John Kerry and John Edwards aren't the only ones feeling good about the primaries. ABC News is on a joyride of sorts, thanks to three buses that let reporters shoot, edit, and transmit from the road.
"It's like having a mobile bureau," says David Reiter, ABC News special events senior producer. "We can have four workspaces in one bus with phones, good Internet access, and a place to broadcast live from and feed video to New York."
In fact, he says, the buses are so useful they could be used for other events. The nature of news coverage from the road is fast and furious. Typically, reporters and producers have to leave the scene of a story to edit and feed it back to network ops. The buses, with their complement of two Avid DVXpress nonlinear editing systems, Betacam and DV tape decks, and satellite transmission gear, let them stay with the story. The result? Stronger reporting and better storytelling.
"It allows the process to be more about news coverage," adds Reiter. "For a big-trial story, we would rent an RV. But with something like this, we could put a bus outside the trial." This approach would also be helpful in the event of natural disasters, such as wildfires in California.
An added bonus: The buses offer areas for standing and sitting. The bathroom has been converted to a radio booth, and soundproofing isolates the sound of the generator on board. "When we do reports from inside the bus, it's much quieter than it would have been," says Bob Schles, manager of electronic newsgathering remote operations.
A mini-control room onboard has 10 monitors, a production switcher, and audio mixer. The DV players were used in Iraq, but the two cameras, Sony PV-170s, are upgrades. A small lipstick camera captures high-wide shots of any interviews done on the bus.
The buses' advantages, however, extend beyond its walls. Hubs set up with satellite provider PanAmSat give each bus eight telephone extensions out of New York, allowing quick four-digit access to ABC headquarters.
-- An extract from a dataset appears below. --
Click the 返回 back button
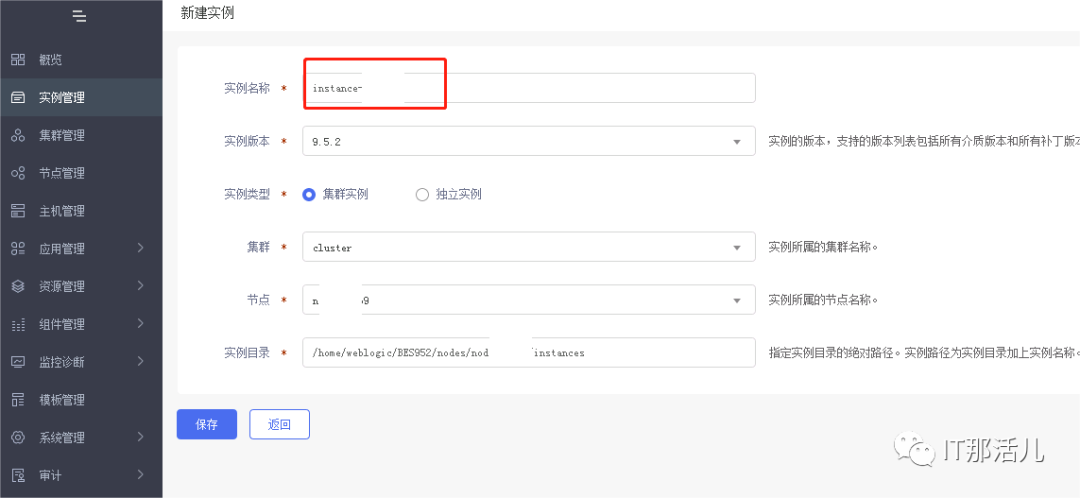This screenshot has width=1080, height=498. coord(279,424)
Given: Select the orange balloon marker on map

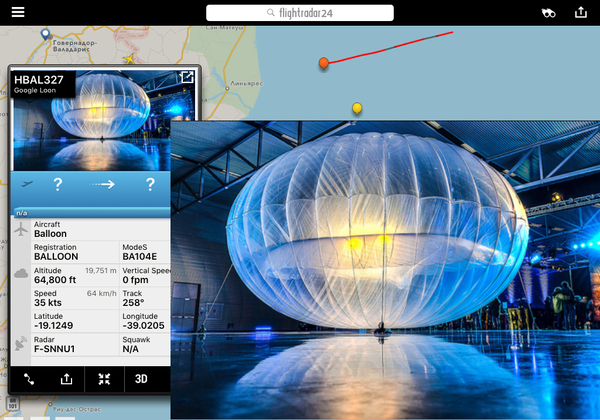Looking at the screenshot, I should 324,64.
The bus also makes life easier for the candidates. They don't find the studio; the studio finds them. Plus, the bus lets reporters and producers speak with people in the communities. Freed from endless plane travel, reporters can discuss issues with ordinary voters.
"It's a much more grassroots way of covering the election," says Reiter.
Indeed, the former rock-'n'-roll tour buses will continue their Election 2004 trek through April. They'll be back this summer to cover the conventions and play their final date at the main event in November.